→ **AIM OF THE TASK**
Could you transcribe exactly the lines from the one containing "This screenshot has height=278, width=500." through the last line of the records below, leaving out the pictures?

**** MATERIAL SHOWN ****

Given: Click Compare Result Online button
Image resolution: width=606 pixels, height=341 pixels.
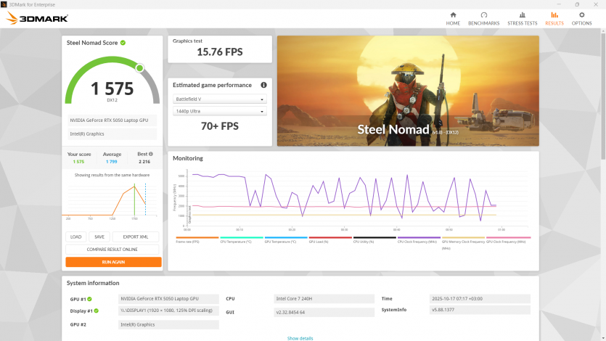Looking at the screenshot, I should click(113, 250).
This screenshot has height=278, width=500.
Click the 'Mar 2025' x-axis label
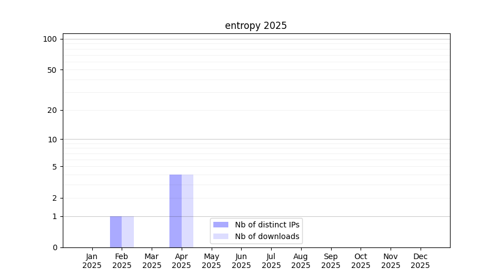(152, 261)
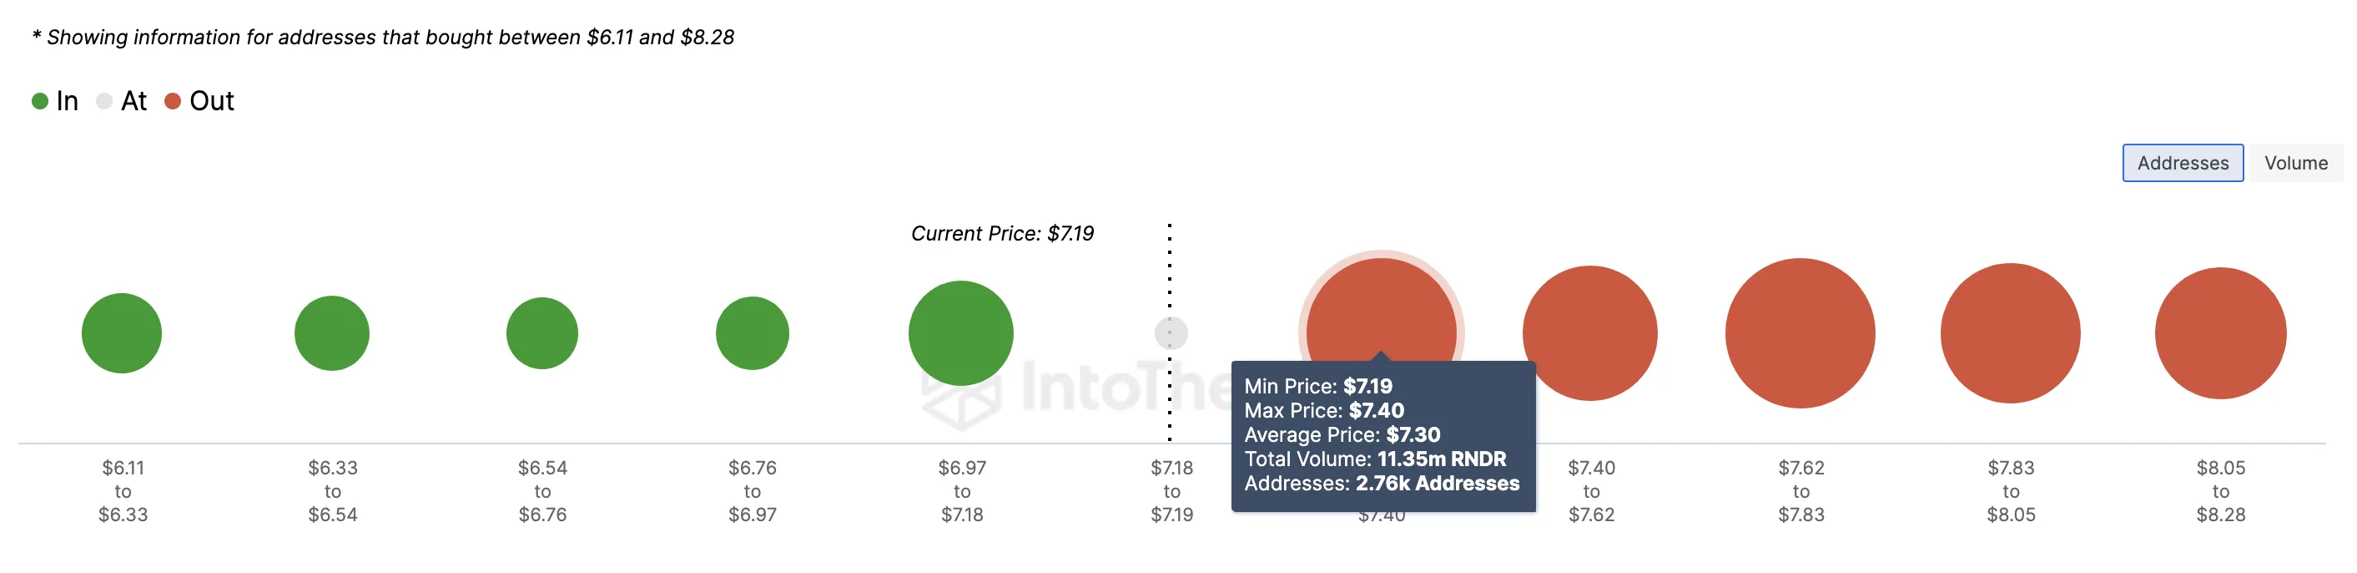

****

→ **YOUR RESPONSE**
This screenshot has height=278, width=500.
Click the 'Mar 2025' x-axis label
(152, 261)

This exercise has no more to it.